**Exercise description**
Transcribe the lines from the start of the data below through the line with "This screenshot has width=633, height=474.", word for word and nothing more.

**Provided entries**
[Start of section]

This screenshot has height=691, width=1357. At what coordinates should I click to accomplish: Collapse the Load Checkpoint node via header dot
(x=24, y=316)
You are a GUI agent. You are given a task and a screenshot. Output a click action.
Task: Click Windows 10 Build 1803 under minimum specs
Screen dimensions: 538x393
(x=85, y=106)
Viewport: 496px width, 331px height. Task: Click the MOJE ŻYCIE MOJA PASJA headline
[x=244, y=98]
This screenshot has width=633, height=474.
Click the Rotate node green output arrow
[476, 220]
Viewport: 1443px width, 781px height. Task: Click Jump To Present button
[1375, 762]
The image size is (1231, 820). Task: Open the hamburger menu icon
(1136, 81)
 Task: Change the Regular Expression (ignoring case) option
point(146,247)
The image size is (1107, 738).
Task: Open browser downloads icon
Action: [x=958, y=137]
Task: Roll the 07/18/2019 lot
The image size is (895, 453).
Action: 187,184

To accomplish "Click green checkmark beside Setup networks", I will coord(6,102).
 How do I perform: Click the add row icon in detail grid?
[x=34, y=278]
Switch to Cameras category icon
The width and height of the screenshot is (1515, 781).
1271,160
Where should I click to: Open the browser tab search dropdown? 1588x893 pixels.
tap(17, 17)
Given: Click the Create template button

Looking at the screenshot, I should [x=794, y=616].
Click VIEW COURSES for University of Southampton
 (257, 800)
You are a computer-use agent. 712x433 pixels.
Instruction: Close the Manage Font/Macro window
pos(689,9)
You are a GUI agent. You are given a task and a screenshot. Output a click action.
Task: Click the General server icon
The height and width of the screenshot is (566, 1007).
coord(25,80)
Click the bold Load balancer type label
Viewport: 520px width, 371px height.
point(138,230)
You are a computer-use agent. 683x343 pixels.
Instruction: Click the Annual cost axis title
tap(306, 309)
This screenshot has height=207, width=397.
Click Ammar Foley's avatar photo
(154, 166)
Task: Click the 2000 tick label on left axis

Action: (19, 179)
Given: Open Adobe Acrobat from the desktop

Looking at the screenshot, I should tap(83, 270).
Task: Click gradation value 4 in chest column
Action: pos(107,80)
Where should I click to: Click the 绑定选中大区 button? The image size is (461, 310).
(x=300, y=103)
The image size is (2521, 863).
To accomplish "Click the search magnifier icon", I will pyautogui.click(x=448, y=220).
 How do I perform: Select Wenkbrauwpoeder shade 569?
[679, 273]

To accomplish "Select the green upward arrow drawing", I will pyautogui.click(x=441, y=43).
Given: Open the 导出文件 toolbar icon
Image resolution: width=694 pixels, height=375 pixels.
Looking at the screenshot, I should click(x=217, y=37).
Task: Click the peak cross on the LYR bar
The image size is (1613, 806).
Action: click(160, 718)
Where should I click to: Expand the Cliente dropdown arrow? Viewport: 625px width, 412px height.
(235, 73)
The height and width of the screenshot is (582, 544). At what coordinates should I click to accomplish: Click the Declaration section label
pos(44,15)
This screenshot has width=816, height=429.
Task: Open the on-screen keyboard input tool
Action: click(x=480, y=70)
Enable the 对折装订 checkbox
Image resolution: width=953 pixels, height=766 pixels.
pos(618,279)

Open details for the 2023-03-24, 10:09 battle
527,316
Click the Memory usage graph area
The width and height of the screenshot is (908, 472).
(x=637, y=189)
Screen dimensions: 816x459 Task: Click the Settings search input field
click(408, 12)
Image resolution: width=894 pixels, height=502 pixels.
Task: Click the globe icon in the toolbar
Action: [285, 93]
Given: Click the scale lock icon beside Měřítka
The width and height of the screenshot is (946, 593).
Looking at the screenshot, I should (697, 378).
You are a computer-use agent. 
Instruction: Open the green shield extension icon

[End of section]

**The completed task**
This screenshot has height=691, width=1357. At what coordinates should I click to accomplish: Collapse the Load Checkpoint node via header dot
(x=24, y=316)
You are a GUI agent. You are given a task and a screenshot. Output a click action.
Task: Click Windows 10 Build 1803 under minimum specs
Screen dimensions: 538x393
(x=85, y=106)
Viewport: 496px width, 331px height. Task: Click the MOJE ŻYCIE MOJA PASJA headline
[x=244, y=98]
This screenshot has width=633, height=474.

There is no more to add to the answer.